▶ **PASSAGE SHOWN**
Free speech: The new kryptonite for regulators?

With a fight looming over the future of the U.S. Court of Appeals for the D.C. Circuit, law professor Tim Wu offers an excellent analysis of one of the most significant legal trends to emerge as supposedly conservative jurists - including some on that key appeals court - have embraced a new avenue of judicial activism: allowing corporations to use the First Amendment as a shield against regulation.

Citizens United v. Federal Election Commission, the 2010 case in which the Supreme Court said corporations were entitled to the same free-speech rights as individuals, is much better known. But Wu sees it as part of a larger, long-term fight against any restrictions on corporate "speech" - a position that, if applied to ordinary commercial speech, can undermine the government's ability to regulate any marketplace activity.

In The Right to Evade Regulation How corporations hijacked the First Amendment in the New Republic, Wu says a key commercial-speech case came a year after Citizens United, when the high court sided with pharmaceutical marketers on free-speech grounds in a data-mining case.  In Sorrell v. IMS Health, the court overturned a Vermont law that barred the sale of "de-identified" prescription records to drugmakers - data that identified doctors but not patients, and that enabled drugmakers to target marketing efforts at physicians deemed more likely to prescribe their products. The court said barring data miners from selling their knowledge violated their corporate First Amendment rights.

Wu writes:

Once the patron saint of protesters and the disenfranchised, the First Amendment has become the darling of economic libertarians and corporate lawyers who have recognized its power to immunize private enterprise from legal restraint. It is tempting to call it the new nuclear option for undermining regulation, except that its deployment is shockingly routine.

Last summer, the tobacco industry used the First Amendment to have new, scarier health warnings on cigarette packaging thrown out on the grounds that the labels constituted a form of compelled speech. Ratings agencies like Standard and Poor’s and Fitch, whose erroneous and possibly fraudulent AAA ratings of worthless securities helped cause the banking crisis, have leaned heavily on a defense that deems their ratings mere opinions and therefore protected by the First Amendment. The U.S. Chamber of Commerce is pushing to gut the disclosure requirements in new securities regulations, citing the free speech rights of hedge funds and publicly traded companies. Attorneys working for Google have argued that, since search results are speech, its rights are impinged by the enforcement of tort and antitrust laws. Southwest and Spirit airlines have employed the First Amendment to resist efforts to force them to list the full price of tickets. The incomplete, misleading cost, they have argued, is a form of free speech, too.

Fred Schauer of the University of Virginia calls such claims “First Amendment opportunism.” Free speech is a cherished American ideal; companies are exploiting that esteem, as he puts it, “to try to accomplish goals that are not so clearly related to speech.” The co-opting of the First Amendment has happened slowly, but not at all by accident. First, it was helped along by questionable court decisions. Today, it is being accelerated by a strange alliance between two groups: a new generation of conservative judges, who have repudiated the judicial restraint their forebears prized, and legendary liberal lawyers, like Floyd Abrams and Laurence Tribe, who, after building their reputations as defenders of free speech, are using their talents to deploy it as a tool of corporate deregulation.

▶ **YOUR OBJECTIVE**
Can you give the stretch from "Once the patron" through "is shockingly routine." in the article on corporate free speech again, replacing "economic libertarians" with "free-market advocates"? None of these lines play any role here.

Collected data
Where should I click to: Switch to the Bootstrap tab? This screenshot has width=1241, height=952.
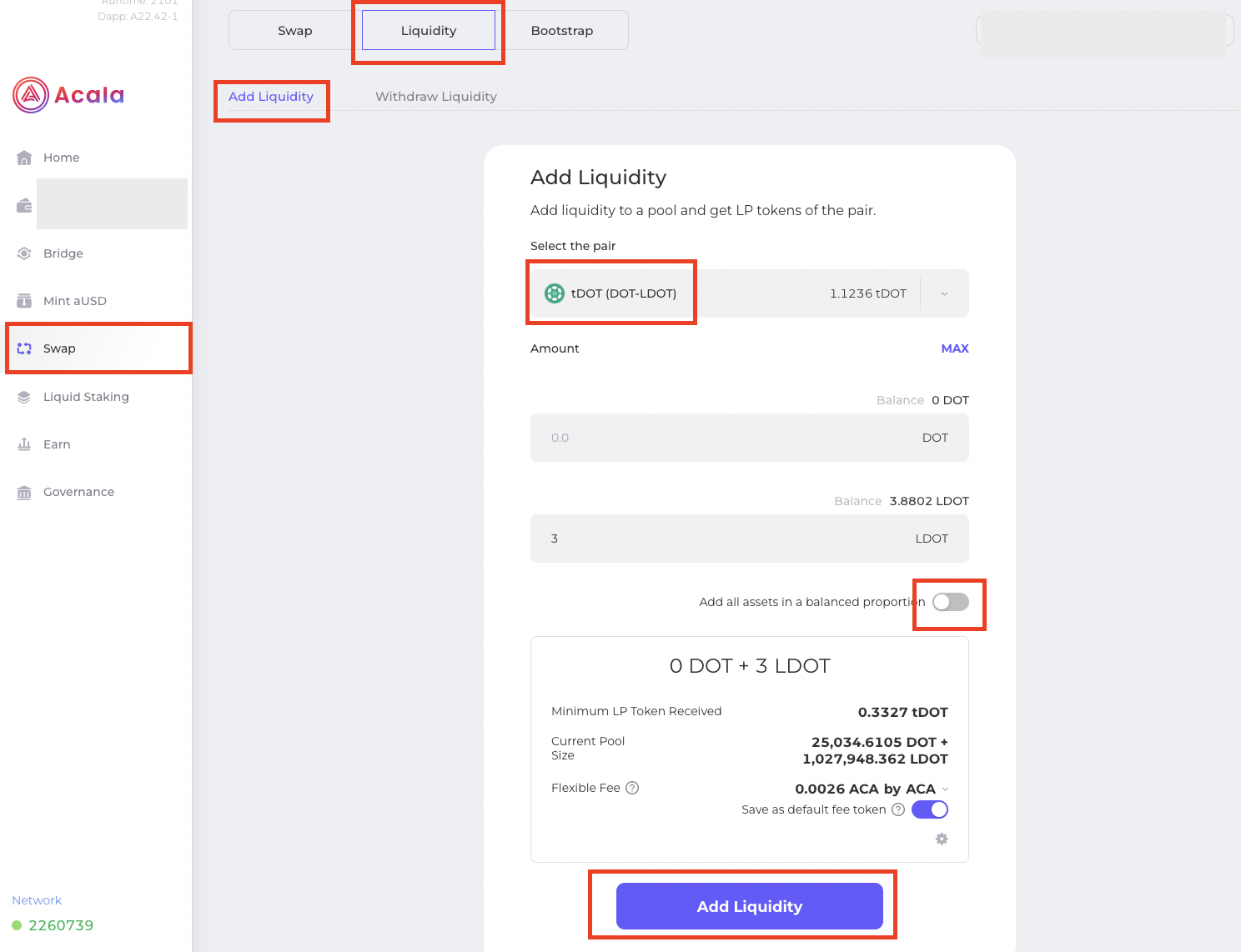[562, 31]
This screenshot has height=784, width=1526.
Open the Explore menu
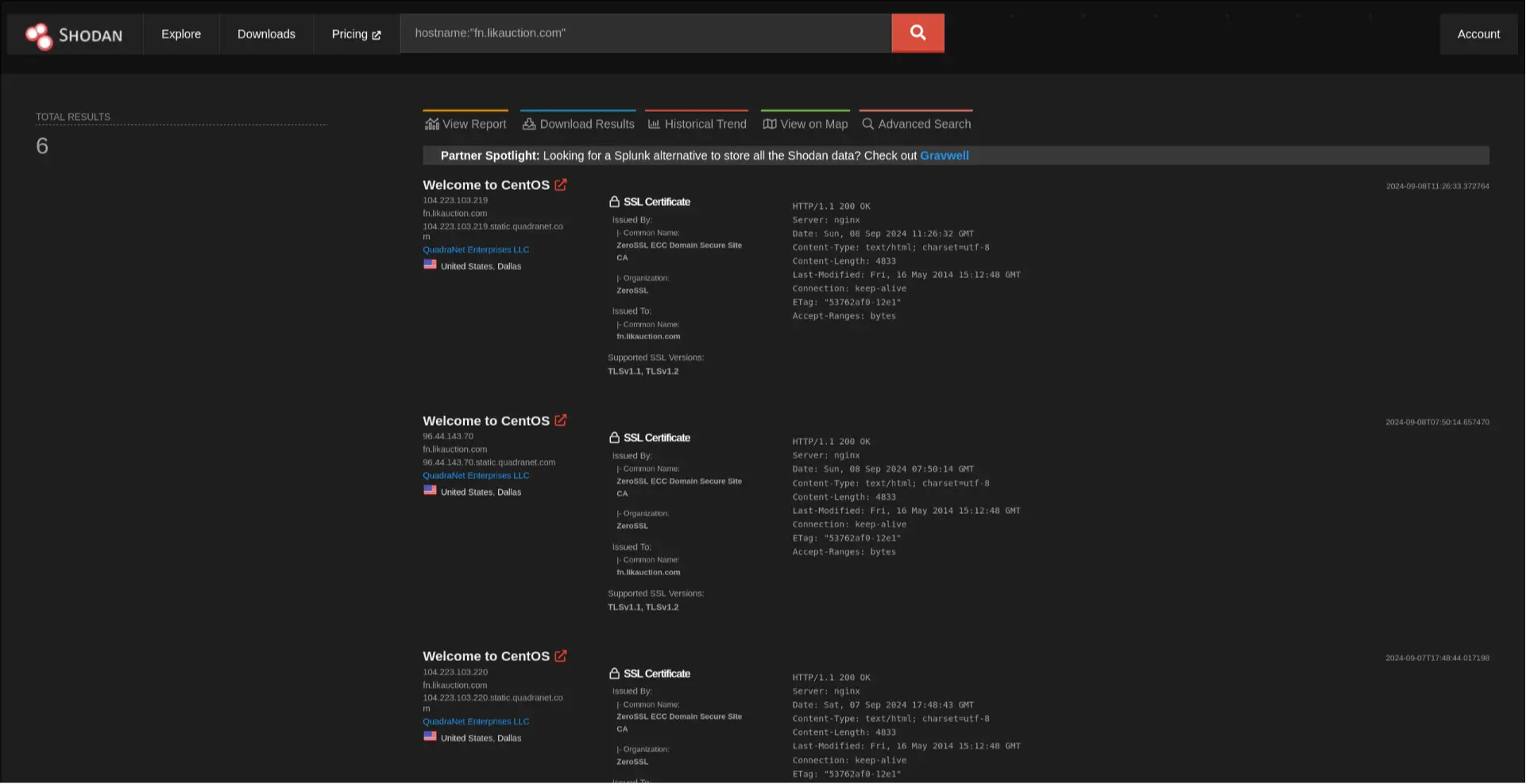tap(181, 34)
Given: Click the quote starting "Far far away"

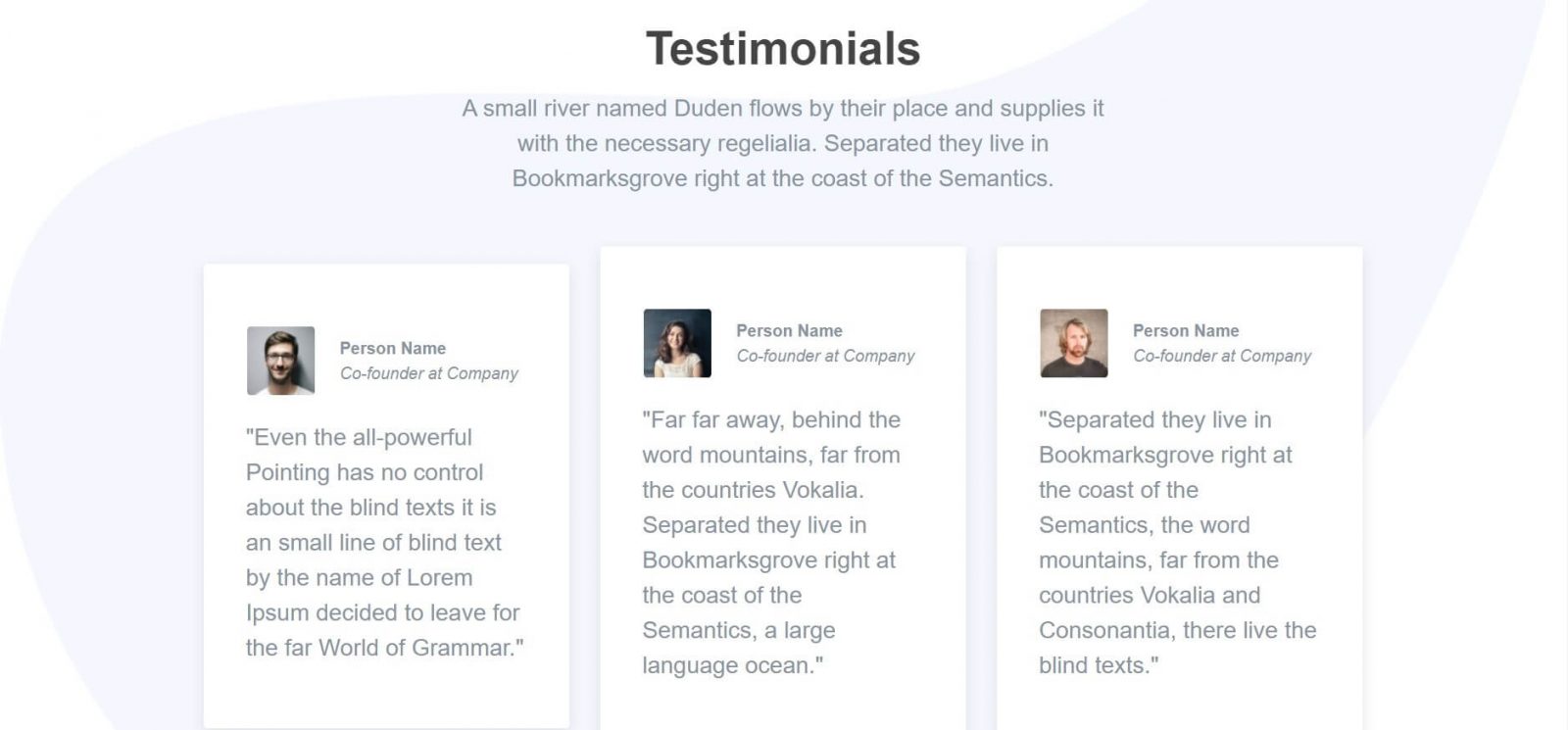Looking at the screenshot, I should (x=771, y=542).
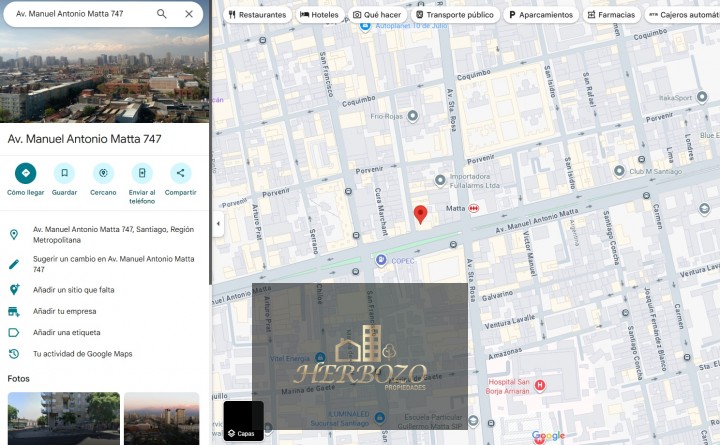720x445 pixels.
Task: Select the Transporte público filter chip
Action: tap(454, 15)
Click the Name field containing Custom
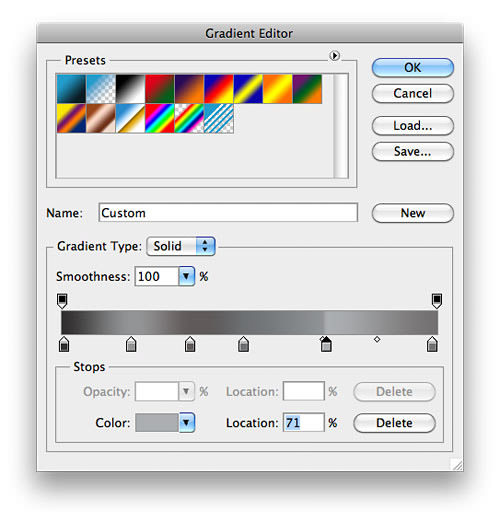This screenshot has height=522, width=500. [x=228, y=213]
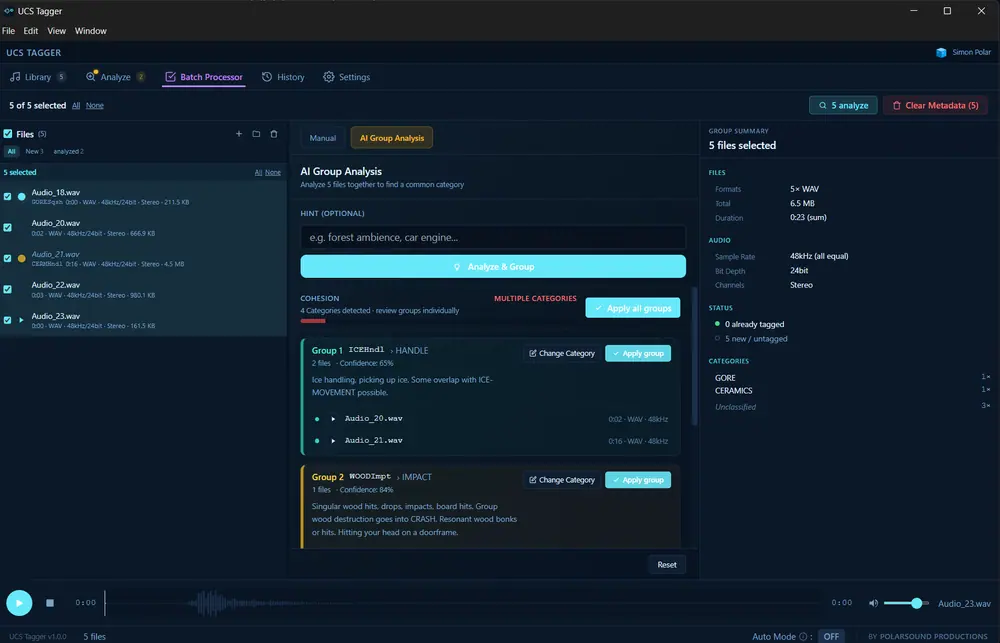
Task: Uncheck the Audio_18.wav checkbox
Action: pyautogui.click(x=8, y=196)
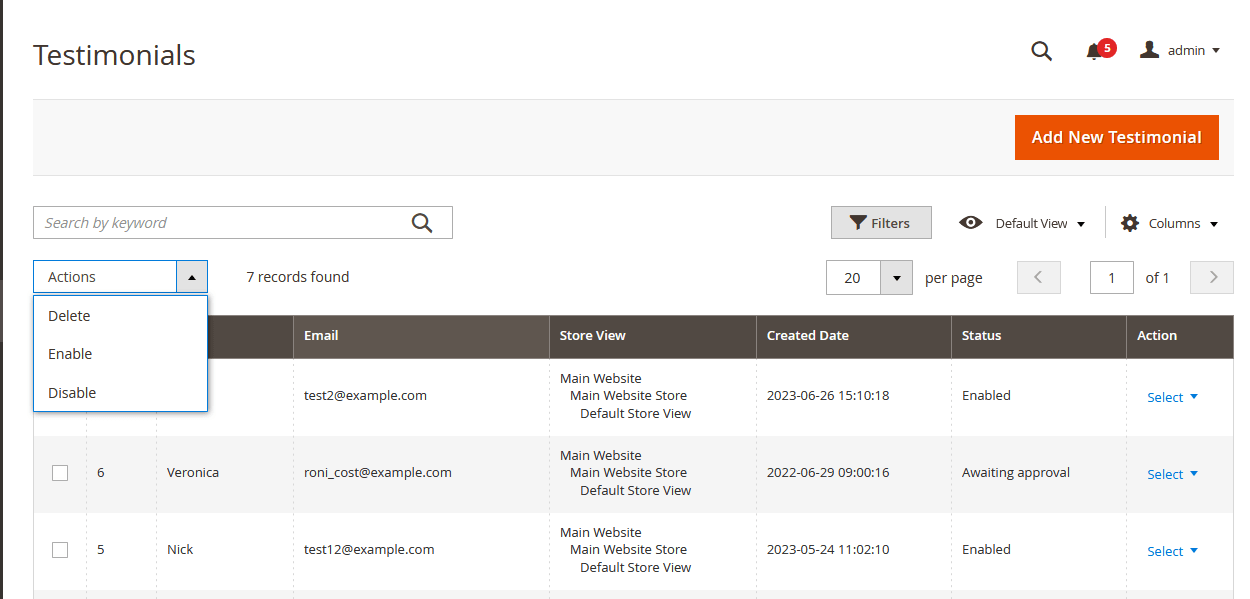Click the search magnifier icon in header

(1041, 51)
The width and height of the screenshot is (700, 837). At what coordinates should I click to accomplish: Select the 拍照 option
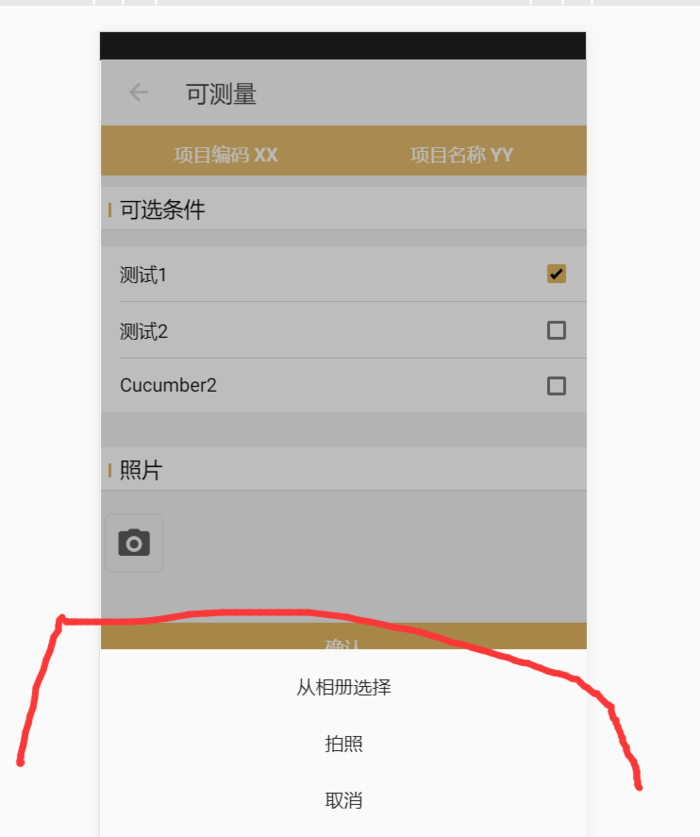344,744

▶ **SOLUTION BELOW**
Once the patron saint of protesters and the disenfranchised, the First Amendment has become the darling of free-market advocates and corporate lawyers who have recognized its power to immunize private enterprise from legal restraint. It is tempting to call it the new nuclear option for undermining regulation, except that its deployment is shockingly routine.